Shippey v. Village of Au Sable

Decision Date21 April 1887
Citation32 N.W. 741,65 Mich. 494
CourtMichigan Supreme Court
PartiesSHIPPEY, by Next Friend, v. VILLAGE OF AU SABLE.

Error to circuit court, Iosco county.

Elliott & McLean, for plaintiff.

William H. Simpson, (Hanchett & Stark, of counsel,) for defendant and appellant.

CAMPBELL C.J.

Plaintiff who, at the time she received the injury sued for, was a child of not far from three years old, brought her action against defendant, alleging corporate neglect in maintaining a part of a cross-walk, about seven feet long, at a distance of several inches higher than the remainder of the cross-walk, so that plaintiff unavoidably fell from the part so elevated, and suffered serious injury. The defense rested largely on the claim that there was no corporate liability for having the walk in the way in which it was actually placed. There were also some questions of evidence, and some complaints made concerning the charge. The jury rendered a verdict for $6,500.

The case is a peculiar one in some respects, and there are some matters which it is not easy to understand from the record. Witnesses described the surroundings on assumptions which were probably clearer to those in the court-room than they appear to be in the testimony reported. We have had difficulty in comprehending some leading features of the case, and especially in ascertaining the precise character of the walk in various parts as sidewalk or cross-walk, and this difficulty appears in the charge of the court, where sidewalk and cross-walk appear to be promiscuously referred to, as they were on the trial, in a way which would have been proper if the village had the same responsibility in regard to both. So, in the testimony concerning the location of the accident a map not in the record is referred to, and the witness McDonald puts the accident at the north-west corner of the intersection of River and Stockman streets, yet on the east side of River street, and the declaration described the walk as along the head of Stockman street where it intersects River street. These references seem as they read to be inconsistent, but there seems to have been a knowledge on the trial of the surroundings; and these variances, if they are variances, were probably overlooked in preparing the bill of exceptions. The difficulty is more serious, as it appears on page 49 of the record that plaintiff's counsel on the trial claimed that any passage in the street, whether dirt or artificial, was a cross-walk, and that the descent from the plank to it was a cause of complaint against the village.

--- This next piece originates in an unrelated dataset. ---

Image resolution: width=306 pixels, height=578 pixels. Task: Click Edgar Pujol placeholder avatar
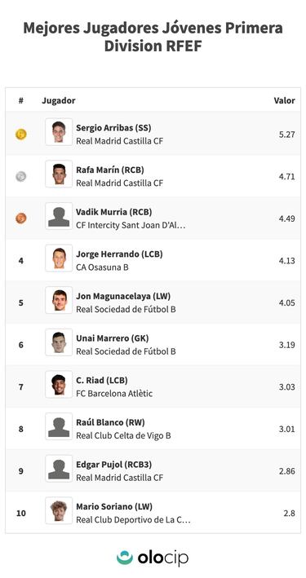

Leaving these questions for the present, the circumstances as claimed by the testimony of plaintiff's witnesses were these About dark, near 7 o'clock in the evening on the last day of September, 1881, plaintiff's father and mother were going along the sidewalk, having a baby in a baby wagon with them, and plaintiff was running on 10 or 12 feet ahead alone. At the place in question, Mr. Solomon, who owned the corner property, had laid down a new walk over an old one, making it about four inches higher than the old one. Where this walk ended, it therefore left a step or descent that was much higher than the old walk, and at this point plaintiff fell over and dislocated her hip, involving injury at the joint, and some permanent consequences of a serious nature. From a comparison of testimony it would seem that this new walk terminated at what would usually be the curb of the highway, and beyond it, then or subsequently, a cross-walk extended, with the usual sloping sides, so as to prevent jolting of crossing teams, and this walk across the traveled track of the road was lower than the surface of the new walk which abutted on it, by the thickness of that structure, making a step down of a few inches. The child, running along until it reached this step, fell on it. Apart from this change of level, the new walk, built only for foot-passage, was entirely level, while the walk in the highway slanted down on each side, and thereby narrowed the level space on top to enable wheels to pass over it without jarring. The point in question was on the transition line from the part confined to foot-passengers to the part used by vehicles; and the contention, so far as it related to negligence in maintaining the passage in this condition, turned on the supposed duty of defendant to keep sidewalks and cross-walks on the same level where they join, or throughout. No other defect is alleged, and the accident was due to this, and to nothing else connected with the place and its surroundings, so far as alleged or appearing.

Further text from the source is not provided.